== Given problem ==
Copy out the stretch of records from the start through the line containing "Action: pyautogui.click(x=258, y=251)", reproducing each line unchanged.
──────
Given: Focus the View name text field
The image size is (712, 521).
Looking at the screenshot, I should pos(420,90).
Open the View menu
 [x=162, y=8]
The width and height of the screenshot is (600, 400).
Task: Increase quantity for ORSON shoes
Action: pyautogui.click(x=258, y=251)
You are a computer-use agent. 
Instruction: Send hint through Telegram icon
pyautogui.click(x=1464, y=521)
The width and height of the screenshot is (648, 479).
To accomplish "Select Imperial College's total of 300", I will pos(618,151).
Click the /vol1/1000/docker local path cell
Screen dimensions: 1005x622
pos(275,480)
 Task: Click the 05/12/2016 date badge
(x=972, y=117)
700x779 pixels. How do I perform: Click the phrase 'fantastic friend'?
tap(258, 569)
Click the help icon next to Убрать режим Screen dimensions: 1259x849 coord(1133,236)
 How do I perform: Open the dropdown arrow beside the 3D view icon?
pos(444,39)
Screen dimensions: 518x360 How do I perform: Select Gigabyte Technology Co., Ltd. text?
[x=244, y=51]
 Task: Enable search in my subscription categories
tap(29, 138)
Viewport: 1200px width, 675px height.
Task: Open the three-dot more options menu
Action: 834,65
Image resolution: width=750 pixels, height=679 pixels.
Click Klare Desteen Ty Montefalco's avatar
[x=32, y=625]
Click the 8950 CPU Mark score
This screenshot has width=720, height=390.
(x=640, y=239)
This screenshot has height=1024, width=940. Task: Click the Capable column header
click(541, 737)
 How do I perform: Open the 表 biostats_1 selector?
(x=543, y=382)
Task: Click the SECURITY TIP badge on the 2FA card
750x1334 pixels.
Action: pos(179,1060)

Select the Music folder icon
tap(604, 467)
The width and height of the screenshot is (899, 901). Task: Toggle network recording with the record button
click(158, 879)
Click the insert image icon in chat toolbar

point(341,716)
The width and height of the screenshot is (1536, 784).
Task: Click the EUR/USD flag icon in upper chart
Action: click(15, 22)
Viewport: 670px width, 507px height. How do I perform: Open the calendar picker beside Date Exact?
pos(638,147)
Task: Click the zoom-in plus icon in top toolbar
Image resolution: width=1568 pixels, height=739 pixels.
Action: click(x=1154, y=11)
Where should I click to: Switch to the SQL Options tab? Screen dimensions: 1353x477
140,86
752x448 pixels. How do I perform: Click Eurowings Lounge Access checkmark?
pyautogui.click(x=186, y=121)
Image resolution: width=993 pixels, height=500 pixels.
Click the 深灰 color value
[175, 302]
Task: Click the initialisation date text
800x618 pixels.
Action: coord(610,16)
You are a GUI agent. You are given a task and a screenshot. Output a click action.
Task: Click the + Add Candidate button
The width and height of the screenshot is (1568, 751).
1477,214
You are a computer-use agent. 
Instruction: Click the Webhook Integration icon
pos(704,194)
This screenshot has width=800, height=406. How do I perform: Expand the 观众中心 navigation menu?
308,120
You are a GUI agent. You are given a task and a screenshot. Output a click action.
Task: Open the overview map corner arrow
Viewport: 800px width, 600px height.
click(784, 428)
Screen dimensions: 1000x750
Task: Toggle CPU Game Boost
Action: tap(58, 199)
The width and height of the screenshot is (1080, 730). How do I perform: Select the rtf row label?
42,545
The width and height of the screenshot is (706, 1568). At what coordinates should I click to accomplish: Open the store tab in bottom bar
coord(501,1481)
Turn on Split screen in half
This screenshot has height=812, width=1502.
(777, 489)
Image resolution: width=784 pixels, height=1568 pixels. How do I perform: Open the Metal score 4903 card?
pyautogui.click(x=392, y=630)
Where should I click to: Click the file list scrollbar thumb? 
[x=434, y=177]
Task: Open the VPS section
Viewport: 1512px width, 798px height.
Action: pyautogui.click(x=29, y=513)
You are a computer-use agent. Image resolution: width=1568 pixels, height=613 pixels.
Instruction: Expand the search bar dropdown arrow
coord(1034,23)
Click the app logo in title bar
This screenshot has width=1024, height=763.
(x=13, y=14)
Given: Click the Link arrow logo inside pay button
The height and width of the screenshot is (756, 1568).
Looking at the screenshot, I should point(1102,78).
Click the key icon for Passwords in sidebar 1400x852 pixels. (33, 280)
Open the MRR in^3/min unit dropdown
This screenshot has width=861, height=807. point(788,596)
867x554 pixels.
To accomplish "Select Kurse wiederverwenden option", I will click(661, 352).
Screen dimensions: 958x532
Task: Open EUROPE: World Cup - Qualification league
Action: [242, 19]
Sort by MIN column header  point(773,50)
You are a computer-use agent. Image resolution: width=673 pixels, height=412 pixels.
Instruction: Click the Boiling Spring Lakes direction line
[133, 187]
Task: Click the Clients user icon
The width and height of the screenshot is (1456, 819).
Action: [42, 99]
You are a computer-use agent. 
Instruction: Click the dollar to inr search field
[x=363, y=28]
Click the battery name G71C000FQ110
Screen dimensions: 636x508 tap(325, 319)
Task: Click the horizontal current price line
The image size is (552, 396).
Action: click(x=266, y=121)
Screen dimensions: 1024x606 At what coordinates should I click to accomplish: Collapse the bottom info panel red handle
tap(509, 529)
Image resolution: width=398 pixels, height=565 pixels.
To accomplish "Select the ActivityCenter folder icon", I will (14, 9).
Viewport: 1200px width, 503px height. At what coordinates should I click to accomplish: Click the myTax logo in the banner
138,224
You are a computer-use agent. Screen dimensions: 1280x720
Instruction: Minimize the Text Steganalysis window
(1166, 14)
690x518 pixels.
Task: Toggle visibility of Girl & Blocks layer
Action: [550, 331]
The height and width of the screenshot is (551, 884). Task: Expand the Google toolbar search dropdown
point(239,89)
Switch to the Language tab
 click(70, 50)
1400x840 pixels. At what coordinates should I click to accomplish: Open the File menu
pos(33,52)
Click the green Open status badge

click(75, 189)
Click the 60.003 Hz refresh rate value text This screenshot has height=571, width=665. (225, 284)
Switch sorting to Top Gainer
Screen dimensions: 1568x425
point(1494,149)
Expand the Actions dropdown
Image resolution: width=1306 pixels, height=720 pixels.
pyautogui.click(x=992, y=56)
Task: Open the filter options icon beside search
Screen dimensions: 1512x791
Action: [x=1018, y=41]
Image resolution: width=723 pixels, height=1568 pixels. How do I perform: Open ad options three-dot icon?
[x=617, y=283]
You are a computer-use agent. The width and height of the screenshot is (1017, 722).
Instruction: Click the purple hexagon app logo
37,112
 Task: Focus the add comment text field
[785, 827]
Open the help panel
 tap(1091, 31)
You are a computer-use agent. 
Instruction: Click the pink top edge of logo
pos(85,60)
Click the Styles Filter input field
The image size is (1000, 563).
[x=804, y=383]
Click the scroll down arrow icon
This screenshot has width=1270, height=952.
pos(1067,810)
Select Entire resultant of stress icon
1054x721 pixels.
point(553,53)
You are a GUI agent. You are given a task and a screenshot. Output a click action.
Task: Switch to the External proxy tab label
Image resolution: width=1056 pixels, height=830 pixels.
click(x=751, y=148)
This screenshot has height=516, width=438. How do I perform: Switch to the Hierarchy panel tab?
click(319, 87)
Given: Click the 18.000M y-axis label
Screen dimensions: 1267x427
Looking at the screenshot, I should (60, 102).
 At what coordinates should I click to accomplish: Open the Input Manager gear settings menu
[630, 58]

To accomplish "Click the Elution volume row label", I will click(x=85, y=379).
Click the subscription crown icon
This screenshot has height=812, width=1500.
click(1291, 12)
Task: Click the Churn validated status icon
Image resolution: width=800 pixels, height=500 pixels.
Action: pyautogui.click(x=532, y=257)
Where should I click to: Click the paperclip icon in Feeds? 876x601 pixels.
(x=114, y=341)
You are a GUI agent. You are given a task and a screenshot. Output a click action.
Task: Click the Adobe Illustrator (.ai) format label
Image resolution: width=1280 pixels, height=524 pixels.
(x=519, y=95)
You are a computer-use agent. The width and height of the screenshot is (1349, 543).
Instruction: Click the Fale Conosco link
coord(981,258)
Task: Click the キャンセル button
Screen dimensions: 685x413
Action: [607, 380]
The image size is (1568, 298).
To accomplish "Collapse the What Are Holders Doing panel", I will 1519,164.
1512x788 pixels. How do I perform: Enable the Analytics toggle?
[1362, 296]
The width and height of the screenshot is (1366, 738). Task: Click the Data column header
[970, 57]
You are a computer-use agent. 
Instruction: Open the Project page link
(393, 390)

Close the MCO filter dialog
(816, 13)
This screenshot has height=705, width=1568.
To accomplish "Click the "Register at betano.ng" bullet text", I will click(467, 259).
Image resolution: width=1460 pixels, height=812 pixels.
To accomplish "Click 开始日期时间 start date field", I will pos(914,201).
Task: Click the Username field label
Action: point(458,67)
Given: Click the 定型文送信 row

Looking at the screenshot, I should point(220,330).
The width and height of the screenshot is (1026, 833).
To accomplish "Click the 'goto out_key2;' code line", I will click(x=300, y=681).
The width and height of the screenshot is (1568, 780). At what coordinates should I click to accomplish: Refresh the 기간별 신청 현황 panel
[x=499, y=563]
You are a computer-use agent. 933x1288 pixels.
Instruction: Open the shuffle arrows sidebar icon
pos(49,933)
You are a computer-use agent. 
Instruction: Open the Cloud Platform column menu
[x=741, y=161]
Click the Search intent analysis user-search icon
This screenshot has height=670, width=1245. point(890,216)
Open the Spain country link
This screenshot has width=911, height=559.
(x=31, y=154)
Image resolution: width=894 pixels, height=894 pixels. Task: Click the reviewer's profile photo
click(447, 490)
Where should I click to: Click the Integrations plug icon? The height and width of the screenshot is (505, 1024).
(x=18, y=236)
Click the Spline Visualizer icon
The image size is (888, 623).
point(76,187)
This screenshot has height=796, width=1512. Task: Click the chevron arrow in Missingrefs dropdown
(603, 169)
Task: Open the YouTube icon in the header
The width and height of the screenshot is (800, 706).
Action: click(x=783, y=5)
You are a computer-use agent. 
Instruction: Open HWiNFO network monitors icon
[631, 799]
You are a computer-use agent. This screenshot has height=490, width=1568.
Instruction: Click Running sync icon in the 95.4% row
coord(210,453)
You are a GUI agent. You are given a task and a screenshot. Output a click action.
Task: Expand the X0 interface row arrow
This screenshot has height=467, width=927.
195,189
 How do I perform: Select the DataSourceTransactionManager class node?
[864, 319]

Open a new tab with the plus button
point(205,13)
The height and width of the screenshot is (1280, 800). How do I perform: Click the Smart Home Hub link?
──────
== Complete output ==
Given: Focus the View name text field
The image size is (712, 521).
Looking at the screenshot, I should pos(420,90).
Open the View menu
 [x=162, y=8]
The width and height of the screenshot is (600, 400).
Task: Increase quantity for ORSON shoes
Action: pyautogui.click(x=258, y=251)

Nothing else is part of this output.